The World Health Organisation (WHO) has called on its four global vaccine laboratories to develop a human vaccine for the specific strain of avian flu that is rife across the world, i can reveal.
Labs in Australia, Japan, the UK and US are working together to produce a working vaccine 2.3.4.4b strain of the H5N1 virus as concerns grow that it could mutate to become easily transmissible to people and cause a second global pandemic in three years.
While the WHO and the UK’s Medicines and Healthcare products Regulatory Agency (MHRA) do not believe there is a high risk of avian flu mutating to become an airborne virus capable of infecting humans and allowing person-to-person infection, concern remains high due to the high death rate from the virus.
Official figures from the WHO state that 60 per cent of the 868 people infected with avian flu over the past 20 years have died.
UK scientists have tested a human vaccine for bird flu in the event that the deadly virus mutates to infect people on a mass scale, but while it has shown signs of success it would not be a jab specific to the current 2.3.4.4b strain.
The MHRA is a member of one of four international WHO Essential Regulatory Laboratories, namely the WHO Global Influenza Surveillance and Response System (GISRS).
The GISRS continuously monitors influenza viruses that are a risk to public health.
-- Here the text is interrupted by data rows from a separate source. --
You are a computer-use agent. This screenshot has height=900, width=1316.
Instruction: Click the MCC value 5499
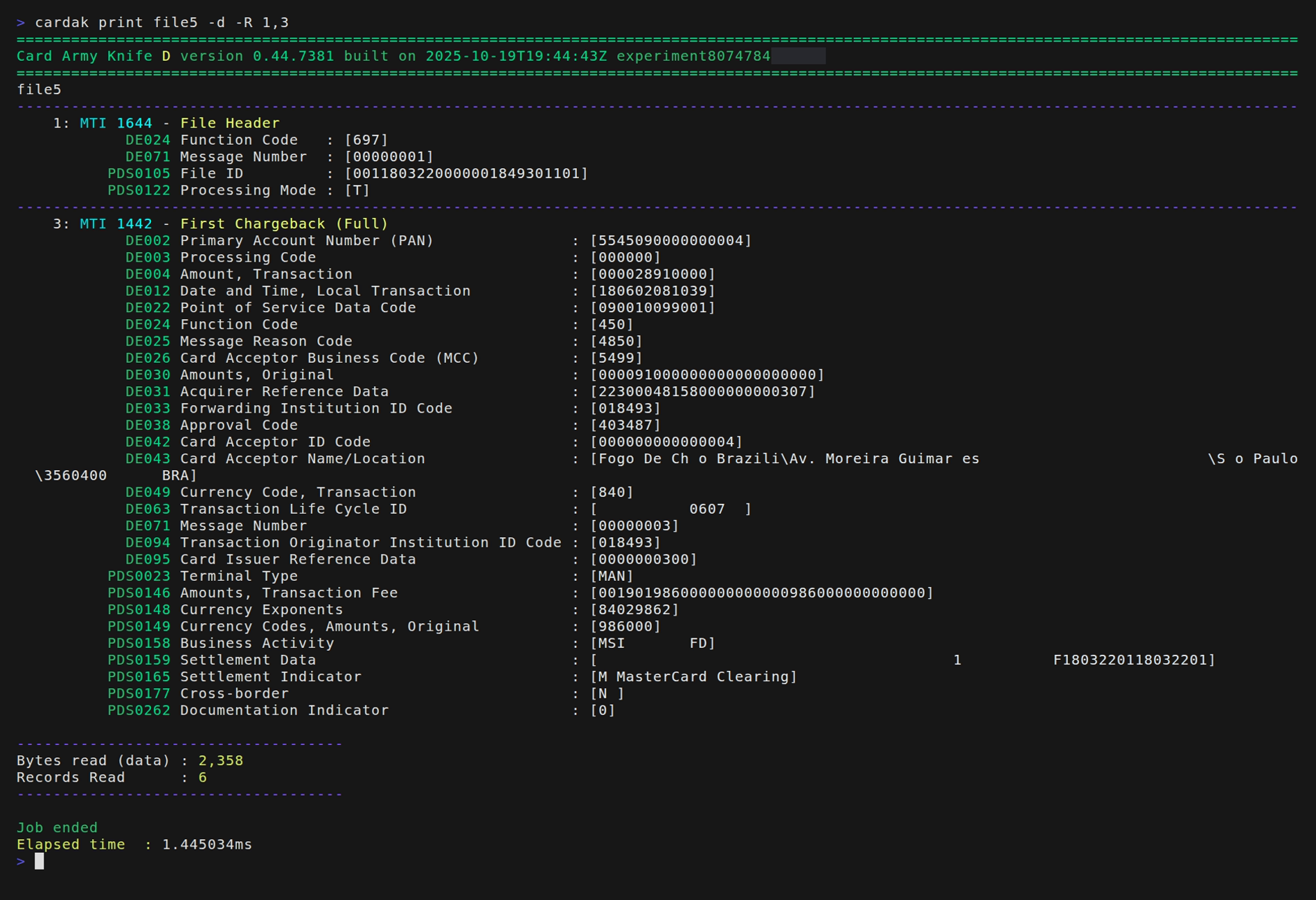tap(616, 358)
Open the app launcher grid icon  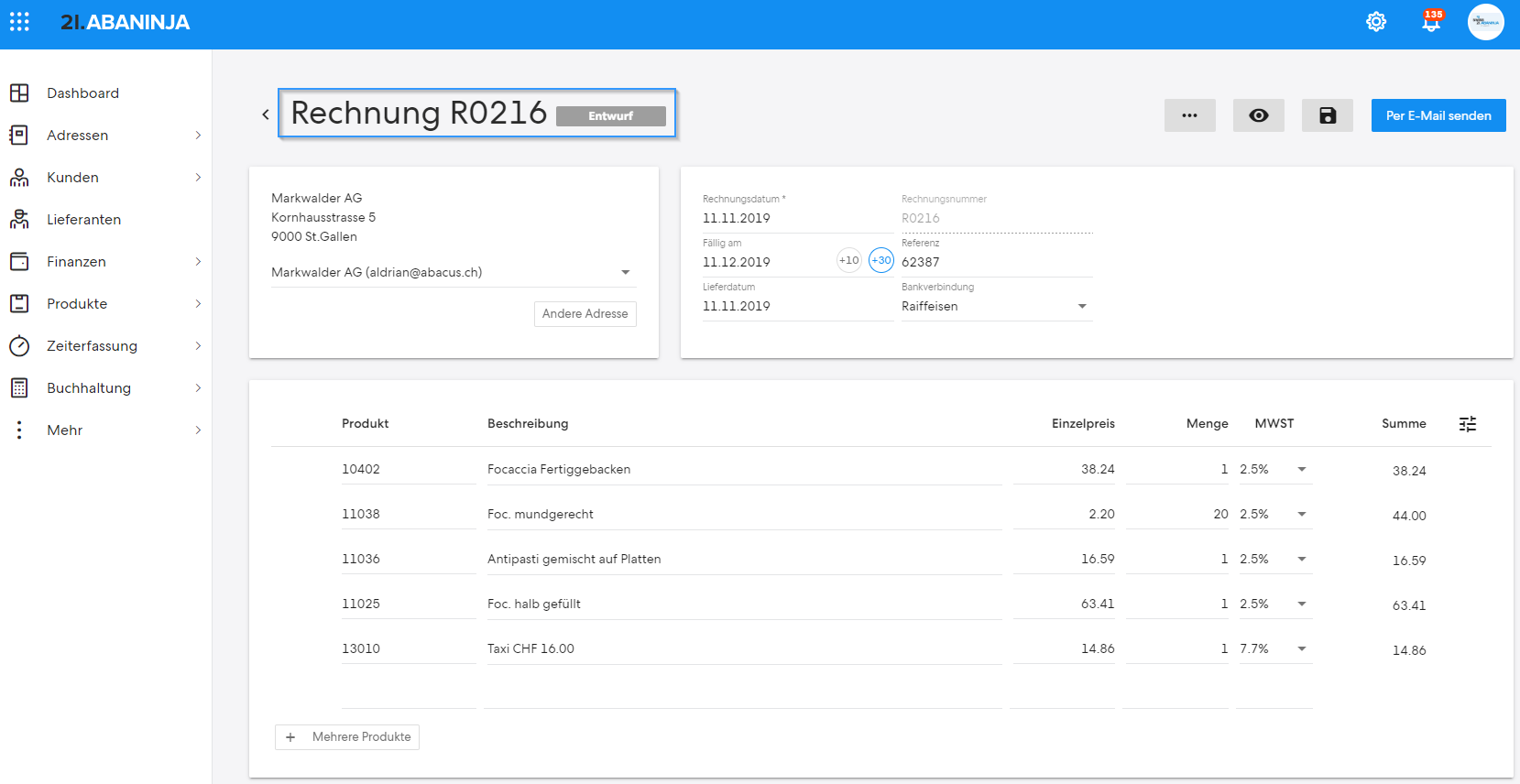tap(19, 22)
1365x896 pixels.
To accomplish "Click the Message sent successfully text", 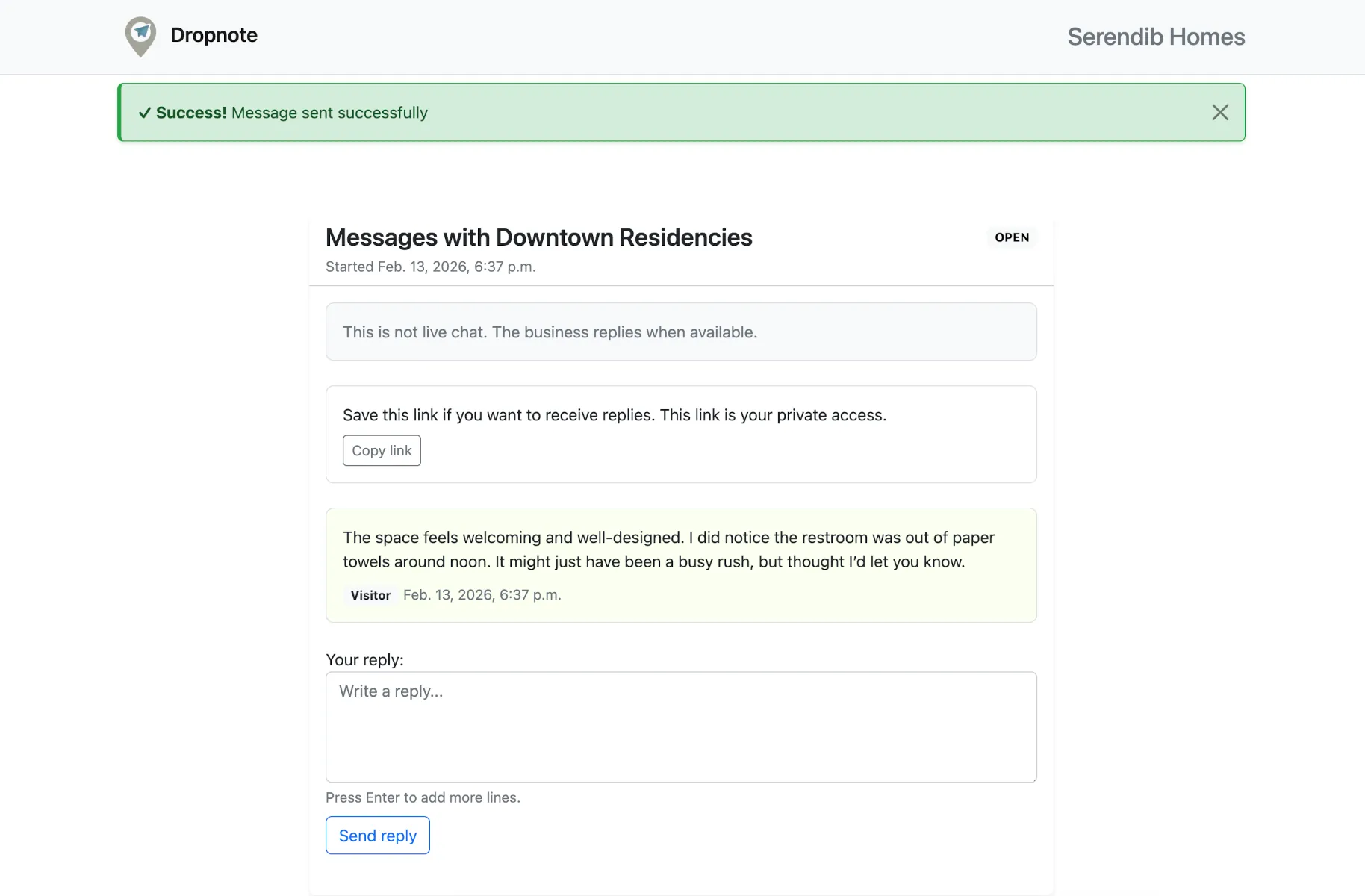I will [329, 113].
In addition to human season influenza, this includes cases of zoonotic influenza virus infections and outbreaks of avian and other animal influenza viruses.
As part of GISRS’s preparedness plans, candidate vaccine viruses (CVVs) are developed against viruses that might pose a public health risk.
These CVVs can be used by vaccine manufacturers to develop and produce influenza vaccines.
An MHRA source said: “While CVVs related to the avian influenza viruses currently circulating in the UK are available, we are working to produce even better-matched CVVs.”
The current outbreak of avian flu has already led to the culling of almost four million birds such as chickens, ducks and turkeys in the UK and almost 100 million birds worldwide.
It is also understood that the UK’s Animal and Plant Health Agency (APHA) has confirmed cases of bird flu being transmitted to wild mammals, including foxes and sea life such as seals and dolphins in and around the UK, as well as across Europe and in the US.
Last week i revealed that the Government’s bird flu FluMap taskforce was concerned over mutations to the current strain of the virus due to initial evidence suggesting it may be more stable than previous strains.
Professor Wendy Barclay, who is a member of FluMap, believes its “a roll of the dice” on whether or not the virus mutates to infect humans more easily.
She said: “We are monitoring for signs of the virus mutating and potentially becoming airborne. That’s how pandemics happen.
“One of the things that FluMap is checking out is whether or not this virus is a little bit more stable than previous ones, and that might be why it has been hanging around since the summer and more than we’ve seen before.”
While any mutations that allow airborne transmission of the virus to humans is expected to reduce the potency of the virus, it is likely that it remains considerably higher than the 2 per cent fatality rate that Covid-19 caused at its peak in 2020.
Professor Barclay, who is also head of department of infectious disease at Imperial College London, added: “If the virus underwent the mutations it needs to become transmissible to humans, then that 60 per cent fatality rate might go down because there is a balance with viruses where, in order to become transmissible, they have to change their nature and usually that means the fatality rate goes down, but it doesn’t always.”